Aim of the task: Which lines run from the one containing "Open the Cortex" to the end of the entries? Copy them exactly, both ends included, and give nothing else.
---+---
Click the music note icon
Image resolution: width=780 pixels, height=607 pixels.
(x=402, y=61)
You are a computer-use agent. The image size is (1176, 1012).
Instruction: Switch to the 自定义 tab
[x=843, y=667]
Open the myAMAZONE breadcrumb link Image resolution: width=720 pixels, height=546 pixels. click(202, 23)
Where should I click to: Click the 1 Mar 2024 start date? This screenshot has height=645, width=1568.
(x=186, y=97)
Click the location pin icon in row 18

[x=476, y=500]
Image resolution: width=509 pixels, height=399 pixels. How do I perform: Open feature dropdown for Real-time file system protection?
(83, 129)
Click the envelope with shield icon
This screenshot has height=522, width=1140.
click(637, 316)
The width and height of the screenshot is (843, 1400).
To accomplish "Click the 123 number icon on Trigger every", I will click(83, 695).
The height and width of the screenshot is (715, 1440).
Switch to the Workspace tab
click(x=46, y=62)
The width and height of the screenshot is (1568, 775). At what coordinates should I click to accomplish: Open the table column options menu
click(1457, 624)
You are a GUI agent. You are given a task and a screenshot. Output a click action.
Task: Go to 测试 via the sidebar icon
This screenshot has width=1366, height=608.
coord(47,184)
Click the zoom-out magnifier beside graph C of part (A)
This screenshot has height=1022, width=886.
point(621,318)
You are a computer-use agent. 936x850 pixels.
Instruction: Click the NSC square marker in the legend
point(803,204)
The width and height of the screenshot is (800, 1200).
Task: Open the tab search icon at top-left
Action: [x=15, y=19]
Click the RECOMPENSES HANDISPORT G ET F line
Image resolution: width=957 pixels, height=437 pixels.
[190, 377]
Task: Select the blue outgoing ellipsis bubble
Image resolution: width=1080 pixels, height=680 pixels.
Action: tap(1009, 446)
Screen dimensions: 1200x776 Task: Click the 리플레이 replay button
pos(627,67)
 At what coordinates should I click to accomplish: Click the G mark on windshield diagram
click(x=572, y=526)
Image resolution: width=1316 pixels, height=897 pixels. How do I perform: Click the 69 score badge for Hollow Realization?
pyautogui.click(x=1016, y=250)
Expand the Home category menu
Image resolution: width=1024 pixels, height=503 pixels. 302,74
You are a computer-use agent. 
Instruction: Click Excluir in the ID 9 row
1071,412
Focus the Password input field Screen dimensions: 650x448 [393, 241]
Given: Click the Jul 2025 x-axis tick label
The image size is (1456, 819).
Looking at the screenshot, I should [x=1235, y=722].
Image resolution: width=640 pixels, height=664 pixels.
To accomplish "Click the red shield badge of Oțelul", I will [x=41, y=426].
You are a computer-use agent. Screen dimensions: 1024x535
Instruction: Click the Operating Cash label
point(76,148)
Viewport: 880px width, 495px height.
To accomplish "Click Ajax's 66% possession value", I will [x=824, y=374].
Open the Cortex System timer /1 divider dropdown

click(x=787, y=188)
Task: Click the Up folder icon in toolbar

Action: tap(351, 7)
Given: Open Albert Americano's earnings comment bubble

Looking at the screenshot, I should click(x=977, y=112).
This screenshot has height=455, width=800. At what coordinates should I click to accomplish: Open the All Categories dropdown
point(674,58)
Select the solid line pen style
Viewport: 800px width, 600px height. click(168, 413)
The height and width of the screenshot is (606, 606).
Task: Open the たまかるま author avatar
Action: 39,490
---+---
Solved problem:
Open the Cortex System timer /1 divider dropdown

click(x=787, y=188)
Task: Click the Up folder icon in toolbar

Action: tap(351, 7)
Given: Open Albert Americano's earnings comment bubble

Looking at the screenshot, I should click(x=977, y=112).
This screenshot has height=455, width=800. At what coordinates should I click to accomplish: Open the All Categories dropdown
point(674,58)
Select the solid line pen style
Viewport: 800px width, 600px height. click(168, 413)
The height and width of the screenshot is (606, 606).
Task: Open the たまかるま author avatar
Action: 39,490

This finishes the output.